I have been in the throes of culture shock for a couple of weeks now, and I am so disappointed in myself! I am a well-experienced traveler, and presumed I was more sophisticated than this. But Milan is tough; it started getting to me with the first blast of foul air. However, I am hopeful! I think I am recovering. For the last three days, at least, I have actually gone out, walked through the boulevards and parks. I have stopped thinking about the pollution and the traffic so much, I have stopped comparing US and Italian prices, and, best of all, I have stopped muttering! A primary symptom of culture shock is constant sarcastic muttering to oneself. For example, I have heard myself grumbling under my breath such invectives as:
“Sure, just throw your litter on the sidewalk. After all it’s your world too!”
“Absolutely! Just park there on the sidewalk with the other nine cars. Pedestrians don’t mind walking in the gutter.”
“No, no! It’s fine. Just sit there and let your car idle for 15 minutes. I can just move my lunch to an indoor table.”
So yes, I have been a terrible grouch as I learn to adapt to life in a big city. A big Italian city. But I’m muttering a lot less now! I am finding my balance.
When you stay for a while in a large foreign city, a life tends to build up around you. In the heart of this mega-metropolis, my neighborhood has become a cozy little village. I see the same people every day and I may not know their names, but I recognize them, smile, nod, say good morning – the woman at the vegetable stand, the postman at the office, the man who sits in the covered entry way each morning, the woman who feeds breadcrumbs to the piccioni in the square near the metro stop. In the Baby Bar on the corner, I am now on a first-name basis with the barista, “Ciao, Fernando! Come stai, bello?” All feels sort of normal.
Walking out today the air was cold and crisp, and carried the sweet smell of new snow and equilibrium. I will end up loving it here. As my best friend suggested, “Just breath out, do not breathe in, and buy yourself a large bouquet of flowers every week. You’ll be fine.”

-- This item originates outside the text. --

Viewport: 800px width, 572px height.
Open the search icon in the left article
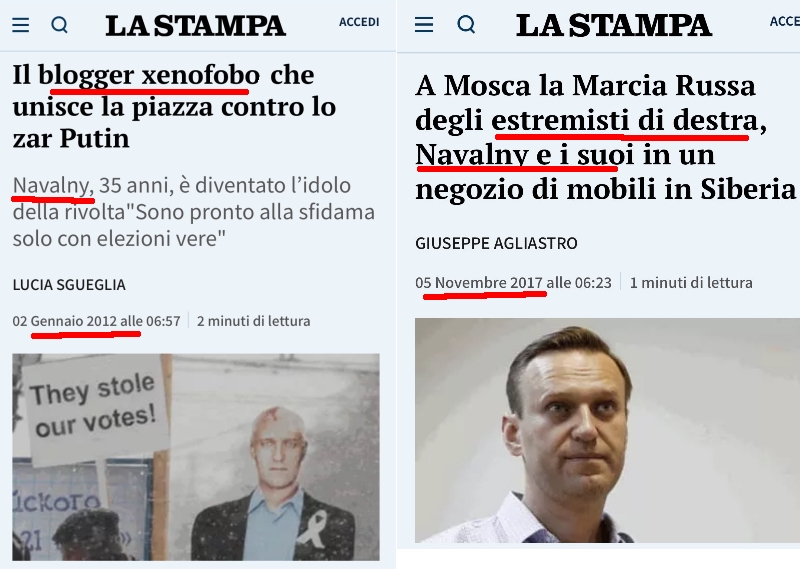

If you liked this view of Milan, here is another one that will make you laugh. It is short but to the point . Click A Sunday in Milan
**The USIA, where Fulbrighters were hosted in Italy, was disbanded in 2000, though the Fulbright program still forges on. This piece describes my experiences from that era. It seems as vivid as yesterday to me.
Long term in Milan sounds like college dorm. Five bucks a week for whatever food is not provided by the dorm, so everything was very expensive. I ate the desserts the other kids didn't want and spent the money on colored tissue paper. Milan reads like New York, smog, crowds, COST, skinny models in high heels. NEw mass volume: two models, three models.... I'm six feet tall, two models mass. I wonder why the grant didn't include lodging and you had to pay so much rent yourself. Even/odd driving days by even/odd license )))) I do believe in flowers. All the time, everywhere, no dirt between. Masses of whites, then yellows then blues, then pinks, then whites again, reds, then silvers. And pots inside. )))
Reading your Milan stories was truly like a mini-vacation. I even let a call I was waiting for go to voicemail. A reminder that our sense of humor can save us in annoying circumstances.